La nécropole mérovingienne, qui compte 145 sépultures, a sans doute connu une

occupation relativement courte, comme le laissent penser l’homogénéité de son organisation

et du mobilier déposé dans les tombes. Un premier survol du matériel nous situe au VIe siècle,

avec quelques indices plaidant pour la première moitié du siècle.

Nous ne savons pas où se situait l’habitat lié au cimetière, mais il est probable qu’il

correspondait plus ou moins au centre du village actuel (en effet, l’habitat se développe en

général en fond de vallée21) ; nous ignorons également si la nécropole appartenait à une seule

ou à plusieurs communautés.

L’étude de l’organisation de la nécropole et des structures constituait une première

étape.
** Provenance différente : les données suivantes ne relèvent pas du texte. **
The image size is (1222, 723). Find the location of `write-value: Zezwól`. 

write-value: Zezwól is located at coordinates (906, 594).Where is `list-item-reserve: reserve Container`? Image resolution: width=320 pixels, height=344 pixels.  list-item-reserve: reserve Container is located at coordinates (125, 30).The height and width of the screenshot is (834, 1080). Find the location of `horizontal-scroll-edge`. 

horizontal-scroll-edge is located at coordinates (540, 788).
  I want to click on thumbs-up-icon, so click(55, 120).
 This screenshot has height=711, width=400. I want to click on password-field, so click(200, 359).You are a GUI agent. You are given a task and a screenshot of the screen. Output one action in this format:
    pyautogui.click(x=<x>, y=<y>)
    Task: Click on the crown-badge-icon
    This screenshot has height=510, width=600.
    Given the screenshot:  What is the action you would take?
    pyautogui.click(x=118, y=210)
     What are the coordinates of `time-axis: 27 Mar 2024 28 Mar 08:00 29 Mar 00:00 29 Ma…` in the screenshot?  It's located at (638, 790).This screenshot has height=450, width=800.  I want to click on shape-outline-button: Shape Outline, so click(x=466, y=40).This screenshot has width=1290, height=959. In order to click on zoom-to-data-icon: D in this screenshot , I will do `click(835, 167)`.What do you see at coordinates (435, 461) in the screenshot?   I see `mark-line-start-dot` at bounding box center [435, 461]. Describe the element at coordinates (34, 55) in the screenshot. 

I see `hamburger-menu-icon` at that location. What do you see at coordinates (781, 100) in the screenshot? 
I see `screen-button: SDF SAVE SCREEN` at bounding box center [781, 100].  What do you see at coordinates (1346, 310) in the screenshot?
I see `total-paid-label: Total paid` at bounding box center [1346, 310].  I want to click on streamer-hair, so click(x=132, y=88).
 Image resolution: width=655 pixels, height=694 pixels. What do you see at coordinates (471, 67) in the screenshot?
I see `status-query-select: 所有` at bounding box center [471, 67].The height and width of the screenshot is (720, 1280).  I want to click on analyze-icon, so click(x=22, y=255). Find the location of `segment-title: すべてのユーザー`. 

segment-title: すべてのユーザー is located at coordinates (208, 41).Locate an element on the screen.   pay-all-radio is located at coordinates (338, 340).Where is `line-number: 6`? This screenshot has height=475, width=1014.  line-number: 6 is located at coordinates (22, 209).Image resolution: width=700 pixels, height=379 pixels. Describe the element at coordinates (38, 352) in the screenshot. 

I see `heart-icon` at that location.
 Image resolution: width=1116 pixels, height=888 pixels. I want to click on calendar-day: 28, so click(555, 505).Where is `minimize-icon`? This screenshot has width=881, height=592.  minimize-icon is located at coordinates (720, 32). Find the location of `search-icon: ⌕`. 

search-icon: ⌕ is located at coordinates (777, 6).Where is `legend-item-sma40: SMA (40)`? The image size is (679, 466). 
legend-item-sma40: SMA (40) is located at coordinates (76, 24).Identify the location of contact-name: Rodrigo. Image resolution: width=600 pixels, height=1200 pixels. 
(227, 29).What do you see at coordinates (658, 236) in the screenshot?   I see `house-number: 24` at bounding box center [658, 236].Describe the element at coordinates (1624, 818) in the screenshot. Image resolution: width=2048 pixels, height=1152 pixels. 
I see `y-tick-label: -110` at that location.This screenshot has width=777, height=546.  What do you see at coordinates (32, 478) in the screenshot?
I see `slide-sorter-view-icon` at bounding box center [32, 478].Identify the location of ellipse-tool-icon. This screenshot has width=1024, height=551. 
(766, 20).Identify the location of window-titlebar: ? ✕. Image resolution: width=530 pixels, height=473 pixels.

Il est maintenant nécessaire de disposer du matériel restauré : en effet, pour que la

compréhension du site soit complète, il manque un certain nombre d’informations –

essentiellement chronologiques – que seul le mobilier pourra nous fournir : les datations

précises de chaque tombe permettront non seulement d’affiner la chronologie générale du site,

mais également de mettre en évidence une chronologie relative entre les sépultures et

éventuellement de dégager plusieurs phases d’utilisation. On pourra également attribuer une

valeur chronologique à des éléments qui ne sont pas datables en eux-mêmes, comme les types

de cercueils ou leurs dimensions. L’étude de la céramique, quant à elle, apportera bon nombre

de nouvelles informations sur les productions régionales et sur leur circulation.